• TASK DIRECTIONS
Give the lines of the material as a numbered list, starting at the line that contains "Viewport: 2410px width, 1506px" and ending at the end of the material, leaving out blank lines.

--- Begin SUPPLIED RECORDS ---

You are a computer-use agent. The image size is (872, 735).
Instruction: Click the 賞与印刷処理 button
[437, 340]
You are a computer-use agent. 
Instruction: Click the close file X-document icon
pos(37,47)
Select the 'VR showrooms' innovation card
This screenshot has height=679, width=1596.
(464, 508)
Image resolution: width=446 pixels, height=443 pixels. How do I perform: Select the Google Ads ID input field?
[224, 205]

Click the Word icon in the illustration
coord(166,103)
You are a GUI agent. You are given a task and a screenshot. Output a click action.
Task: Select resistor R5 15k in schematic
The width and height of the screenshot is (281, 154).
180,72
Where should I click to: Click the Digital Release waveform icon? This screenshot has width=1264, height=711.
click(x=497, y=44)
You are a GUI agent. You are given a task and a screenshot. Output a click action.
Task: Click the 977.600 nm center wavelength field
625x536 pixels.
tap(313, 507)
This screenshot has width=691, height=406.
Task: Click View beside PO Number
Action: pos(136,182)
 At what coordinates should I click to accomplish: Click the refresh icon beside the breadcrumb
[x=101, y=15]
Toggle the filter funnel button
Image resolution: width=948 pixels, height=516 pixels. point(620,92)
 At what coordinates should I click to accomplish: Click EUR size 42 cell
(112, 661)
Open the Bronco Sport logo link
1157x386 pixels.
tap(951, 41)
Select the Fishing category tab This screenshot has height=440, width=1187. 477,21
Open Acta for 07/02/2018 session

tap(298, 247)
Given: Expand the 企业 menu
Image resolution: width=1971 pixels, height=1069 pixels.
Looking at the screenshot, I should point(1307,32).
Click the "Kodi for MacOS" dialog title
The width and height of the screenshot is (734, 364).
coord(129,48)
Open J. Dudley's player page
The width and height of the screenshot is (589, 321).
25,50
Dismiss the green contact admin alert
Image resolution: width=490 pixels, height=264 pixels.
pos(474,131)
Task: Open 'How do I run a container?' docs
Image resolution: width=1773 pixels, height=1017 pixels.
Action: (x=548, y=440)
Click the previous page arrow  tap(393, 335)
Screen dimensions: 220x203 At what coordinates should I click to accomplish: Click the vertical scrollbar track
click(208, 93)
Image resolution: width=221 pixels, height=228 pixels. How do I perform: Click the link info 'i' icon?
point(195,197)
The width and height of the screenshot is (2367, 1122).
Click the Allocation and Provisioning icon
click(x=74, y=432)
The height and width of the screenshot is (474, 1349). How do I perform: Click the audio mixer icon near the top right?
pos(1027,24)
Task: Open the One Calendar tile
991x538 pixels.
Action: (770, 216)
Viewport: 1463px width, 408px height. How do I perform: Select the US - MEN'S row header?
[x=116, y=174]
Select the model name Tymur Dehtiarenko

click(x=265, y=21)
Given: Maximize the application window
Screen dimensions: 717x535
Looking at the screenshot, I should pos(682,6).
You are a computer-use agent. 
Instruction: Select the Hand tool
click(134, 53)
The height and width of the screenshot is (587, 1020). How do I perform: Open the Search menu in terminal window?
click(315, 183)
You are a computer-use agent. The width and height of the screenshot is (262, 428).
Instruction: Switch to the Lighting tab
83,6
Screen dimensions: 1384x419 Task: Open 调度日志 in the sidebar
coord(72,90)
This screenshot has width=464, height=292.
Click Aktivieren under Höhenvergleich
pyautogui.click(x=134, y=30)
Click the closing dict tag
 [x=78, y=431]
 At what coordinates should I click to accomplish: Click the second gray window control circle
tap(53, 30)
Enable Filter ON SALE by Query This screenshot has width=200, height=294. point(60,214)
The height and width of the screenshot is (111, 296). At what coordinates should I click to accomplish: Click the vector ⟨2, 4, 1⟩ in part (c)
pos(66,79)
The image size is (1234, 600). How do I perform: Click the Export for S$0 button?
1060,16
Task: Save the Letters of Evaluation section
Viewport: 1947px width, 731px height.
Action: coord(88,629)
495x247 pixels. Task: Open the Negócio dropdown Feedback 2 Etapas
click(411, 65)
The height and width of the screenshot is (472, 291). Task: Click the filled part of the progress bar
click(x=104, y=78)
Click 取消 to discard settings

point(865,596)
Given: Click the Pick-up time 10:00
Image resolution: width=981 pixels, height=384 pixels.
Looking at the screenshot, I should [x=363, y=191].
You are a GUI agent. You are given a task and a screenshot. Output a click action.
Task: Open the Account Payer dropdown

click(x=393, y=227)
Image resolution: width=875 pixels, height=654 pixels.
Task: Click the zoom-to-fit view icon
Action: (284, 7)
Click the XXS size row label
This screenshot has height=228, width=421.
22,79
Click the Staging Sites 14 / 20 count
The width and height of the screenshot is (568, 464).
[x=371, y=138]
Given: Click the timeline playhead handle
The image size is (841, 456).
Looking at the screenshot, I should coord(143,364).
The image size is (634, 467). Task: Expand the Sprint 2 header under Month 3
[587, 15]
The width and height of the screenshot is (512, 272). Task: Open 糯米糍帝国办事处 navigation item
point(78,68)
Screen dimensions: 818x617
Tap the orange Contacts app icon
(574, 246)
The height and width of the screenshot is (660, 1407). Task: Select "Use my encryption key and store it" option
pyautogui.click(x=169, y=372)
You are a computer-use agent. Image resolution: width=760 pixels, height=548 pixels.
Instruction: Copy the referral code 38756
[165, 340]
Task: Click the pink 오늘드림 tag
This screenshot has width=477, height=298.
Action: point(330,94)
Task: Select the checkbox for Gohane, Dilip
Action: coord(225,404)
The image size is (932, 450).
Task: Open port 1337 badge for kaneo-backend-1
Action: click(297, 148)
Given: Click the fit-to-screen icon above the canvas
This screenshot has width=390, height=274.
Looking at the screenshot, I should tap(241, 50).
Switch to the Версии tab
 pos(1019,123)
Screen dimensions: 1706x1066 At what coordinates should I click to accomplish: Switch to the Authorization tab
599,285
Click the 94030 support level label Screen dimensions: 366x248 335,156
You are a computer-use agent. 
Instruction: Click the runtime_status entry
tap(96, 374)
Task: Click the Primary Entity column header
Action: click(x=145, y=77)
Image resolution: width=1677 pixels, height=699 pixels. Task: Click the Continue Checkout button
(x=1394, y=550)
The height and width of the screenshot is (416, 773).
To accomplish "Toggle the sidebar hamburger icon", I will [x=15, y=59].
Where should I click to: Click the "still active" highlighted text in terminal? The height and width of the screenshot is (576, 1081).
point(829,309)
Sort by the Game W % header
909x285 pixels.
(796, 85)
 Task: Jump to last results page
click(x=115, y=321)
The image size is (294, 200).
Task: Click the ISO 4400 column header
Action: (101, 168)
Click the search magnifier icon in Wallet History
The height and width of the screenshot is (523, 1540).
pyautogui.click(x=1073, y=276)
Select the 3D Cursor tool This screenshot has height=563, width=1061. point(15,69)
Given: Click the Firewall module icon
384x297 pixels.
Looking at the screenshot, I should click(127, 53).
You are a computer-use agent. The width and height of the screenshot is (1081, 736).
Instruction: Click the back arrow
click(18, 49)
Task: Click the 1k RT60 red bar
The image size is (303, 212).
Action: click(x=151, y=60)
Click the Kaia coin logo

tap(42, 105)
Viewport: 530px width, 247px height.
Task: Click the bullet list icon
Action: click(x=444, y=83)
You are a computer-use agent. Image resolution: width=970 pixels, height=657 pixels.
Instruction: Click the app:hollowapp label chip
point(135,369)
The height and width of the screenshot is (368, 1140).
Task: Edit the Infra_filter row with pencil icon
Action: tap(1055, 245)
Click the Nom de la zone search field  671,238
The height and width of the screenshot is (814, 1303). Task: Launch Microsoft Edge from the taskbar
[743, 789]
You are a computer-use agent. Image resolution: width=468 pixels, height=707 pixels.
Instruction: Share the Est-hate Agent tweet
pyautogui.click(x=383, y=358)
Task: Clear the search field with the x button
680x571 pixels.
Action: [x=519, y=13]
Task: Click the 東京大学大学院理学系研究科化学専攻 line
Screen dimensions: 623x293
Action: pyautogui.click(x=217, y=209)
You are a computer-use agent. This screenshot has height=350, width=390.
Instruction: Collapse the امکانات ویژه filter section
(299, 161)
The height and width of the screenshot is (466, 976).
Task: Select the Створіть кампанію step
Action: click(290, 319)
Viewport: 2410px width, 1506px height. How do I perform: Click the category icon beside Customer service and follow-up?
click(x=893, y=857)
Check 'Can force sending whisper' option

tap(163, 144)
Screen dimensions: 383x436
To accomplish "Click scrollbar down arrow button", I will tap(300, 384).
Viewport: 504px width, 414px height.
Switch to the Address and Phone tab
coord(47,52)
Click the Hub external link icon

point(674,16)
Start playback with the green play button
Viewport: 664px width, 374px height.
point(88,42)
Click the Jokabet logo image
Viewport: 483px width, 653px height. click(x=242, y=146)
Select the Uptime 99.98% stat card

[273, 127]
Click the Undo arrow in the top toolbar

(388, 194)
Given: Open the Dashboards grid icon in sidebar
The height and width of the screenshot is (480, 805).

--- End SUPPLIED RECORDS ---

• TASK RESULT
1. Viewport: 2410px width, 1506px height. How do I perform: Click the category icon beside Customer service and follow-up?
2. click(x=893, y=857)
3. Check 'Can force sending whisper' option
4. tap(163, 144)
5. Screen dimensions: 383x436
6. To accomplish "Click scrollbar down arrow button", I will tap(300, 384).
7. Viewport: 504px width, 414px height.
8. Switch to the Address and Phone tab
9. coord(47,52)
10. Click the Hub external link icon
11. point(674,16)
12. Start playback with the green play button
13. Viewport: 664px width, 374px height.
14. point(88,42)
15. Click the Jokabet logo image
16. Viewport: 483px width, 653px height. click(x=242, y=146)
17. Select the Uptime 99.98% stat card
18. [273, 127]
19. Click the Undo arrow in the top toolbar
20. (388, 194)
21. Given: Open the Dashboards grid icon in sidebar
22. The height and width of the screenshot is (480, 805).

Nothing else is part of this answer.